The team from the award-winning documentary, Screenagers: Growing Up in the Digital Age has developed the "Away For The Day" (AFTD) initiative to help transform middle schools into cell phone-free spaces.
We hear daily from parents, teachers, principals around the country through the thousands of Screenagers’ screenings to more than 2 million people that cell phones are creating a huge distraction in middle schools and people want change.
Dr. Delaney Ruston, a physician and filmmaker who created Screenagers, approaches screen time issues from an evidence-based perspective. When she discovered there were no studies on cell phone policies in schools, she and the Screenagers team decided to conduct a national survey on cell phone policies in schools and parental preferences. They learned that 55% of middle schools let students carry phones all day yet 82% of parents do not want their kids using phones at school.
We have looked deeply into the scientific literature and have found several concerning studies about academic performance and emotional well-being regarding cell phones in middle schools. To find solutions, the Screenagers' team talked with dozens of middle schools that recently changed from allowing students to carry phones to adopting “Away For The Day” policies.
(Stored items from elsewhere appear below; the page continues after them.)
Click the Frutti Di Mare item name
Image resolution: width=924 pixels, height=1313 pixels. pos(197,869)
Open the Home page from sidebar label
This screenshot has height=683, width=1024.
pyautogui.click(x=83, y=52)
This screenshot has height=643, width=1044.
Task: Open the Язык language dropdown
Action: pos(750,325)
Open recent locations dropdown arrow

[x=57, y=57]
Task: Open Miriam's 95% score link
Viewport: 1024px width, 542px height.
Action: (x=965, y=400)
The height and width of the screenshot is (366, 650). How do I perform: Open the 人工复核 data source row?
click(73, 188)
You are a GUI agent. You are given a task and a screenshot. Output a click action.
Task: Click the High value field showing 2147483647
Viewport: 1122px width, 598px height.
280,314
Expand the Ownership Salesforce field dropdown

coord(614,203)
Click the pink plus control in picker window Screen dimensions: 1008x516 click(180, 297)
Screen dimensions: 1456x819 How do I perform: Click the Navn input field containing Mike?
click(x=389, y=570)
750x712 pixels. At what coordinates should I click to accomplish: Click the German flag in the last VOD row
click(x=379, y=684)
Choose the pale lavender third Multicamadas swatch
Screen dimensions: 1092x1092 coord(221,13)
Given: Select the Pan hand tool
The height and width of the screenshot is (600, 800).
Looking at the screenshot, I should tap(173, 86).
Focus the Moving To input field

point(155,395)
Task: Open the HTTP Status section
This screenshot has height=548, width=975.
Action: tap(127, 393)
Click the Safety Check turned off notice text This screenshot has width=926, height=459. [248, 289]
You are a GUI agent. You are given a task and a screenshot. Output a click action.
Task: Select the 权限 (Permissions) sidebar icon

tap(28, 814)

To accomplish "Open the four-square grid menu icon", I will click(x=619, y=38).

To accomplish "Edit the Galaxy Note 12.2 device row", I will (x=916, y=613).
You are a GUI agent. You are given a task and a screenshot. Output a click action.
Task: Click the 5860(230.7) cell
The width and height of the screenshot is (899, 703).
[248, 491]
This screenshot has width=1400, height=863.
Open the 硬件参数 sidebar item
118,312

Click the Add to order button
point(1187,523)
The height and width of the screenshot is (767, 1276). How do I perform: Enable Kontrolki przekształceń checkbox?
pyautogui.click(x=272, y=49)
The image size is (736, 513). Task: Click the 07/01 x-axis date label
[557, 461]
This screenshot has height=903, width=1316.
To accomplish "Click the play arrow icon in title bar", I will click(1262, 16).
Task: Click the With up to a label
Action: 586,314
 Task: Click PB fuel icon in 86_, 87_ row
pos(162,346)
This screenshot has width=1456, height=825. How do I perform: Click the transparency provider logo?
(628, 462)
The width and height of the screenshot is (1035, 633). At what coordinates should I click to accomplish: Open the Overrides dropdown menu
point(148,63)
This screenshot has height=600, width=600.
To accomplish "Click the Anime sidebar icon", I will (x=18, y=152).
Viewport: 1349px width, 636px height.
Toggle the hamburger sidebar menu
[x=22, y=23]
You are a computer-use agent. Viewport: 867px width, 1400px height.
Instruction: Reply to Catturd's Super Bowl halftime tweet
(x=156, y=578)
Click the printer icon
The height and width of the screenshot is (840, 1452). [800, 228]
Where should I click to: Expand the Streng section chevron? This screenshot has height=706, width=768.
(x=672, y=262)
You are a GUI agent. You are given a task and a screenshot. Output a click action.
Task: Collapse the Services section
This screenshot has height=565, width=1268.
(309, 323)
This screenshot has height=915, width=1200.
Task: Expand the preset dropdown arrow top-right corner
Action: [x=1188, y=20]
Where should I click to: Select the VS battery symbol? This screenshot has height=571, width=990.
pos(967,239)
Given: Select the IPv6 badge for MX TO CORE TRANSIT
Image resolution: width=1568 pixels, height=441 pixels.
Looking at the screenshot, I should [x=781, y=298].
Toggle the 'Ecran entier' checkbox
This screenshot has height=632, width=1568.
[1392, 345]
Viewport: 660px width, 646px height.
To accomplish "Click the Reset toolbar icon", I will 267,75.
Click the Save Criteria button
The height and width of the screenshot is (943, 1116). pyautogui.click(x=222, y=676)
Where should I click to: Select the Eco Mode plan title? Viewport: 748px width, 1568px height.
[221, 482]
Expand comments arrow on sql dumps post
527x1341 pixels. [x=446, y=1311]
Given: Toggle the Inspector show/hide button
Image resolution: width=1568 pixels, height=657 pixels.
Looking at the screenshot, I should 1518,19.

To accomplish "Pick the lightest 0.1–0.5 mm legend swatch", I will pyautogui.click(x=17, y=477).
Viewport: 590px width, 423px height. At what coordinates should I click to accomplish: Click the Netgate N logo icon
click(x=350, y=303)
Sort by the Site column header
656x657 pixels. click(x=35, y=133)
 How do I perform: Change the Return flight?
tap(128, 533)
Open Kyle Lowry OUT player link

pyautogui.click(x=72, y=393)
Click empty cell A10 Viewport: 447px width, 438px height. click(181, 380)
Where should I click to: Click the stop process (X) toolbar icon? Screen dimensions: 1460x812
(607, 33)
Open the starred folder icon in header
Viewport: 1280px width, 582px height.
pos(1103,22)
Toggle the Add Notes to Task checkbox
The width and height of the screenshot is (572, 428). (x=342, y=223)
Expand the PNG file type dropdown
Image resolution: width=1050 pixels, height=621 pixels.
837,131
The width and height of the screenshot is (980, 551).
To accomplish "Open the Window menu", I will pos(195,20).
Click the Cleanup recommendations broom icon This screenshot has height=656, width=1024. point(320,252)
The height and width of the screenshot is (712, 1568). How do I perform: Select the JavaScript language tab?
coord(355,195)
They heard almost exclusively positive stories about the changes. From there, the “Away For The Day” initiative was born.
We believe that having phones put away in lockers, so the phone is physically off of the students, is the best practice.
If your students do not have lockers, then we suggest that phones get left in their 1st-period rooms in places like hanging pocket holders, baskets, or a locked safe. For those schools where this is not logistically possible, then having students put their phones in their backpacks is the next best choice.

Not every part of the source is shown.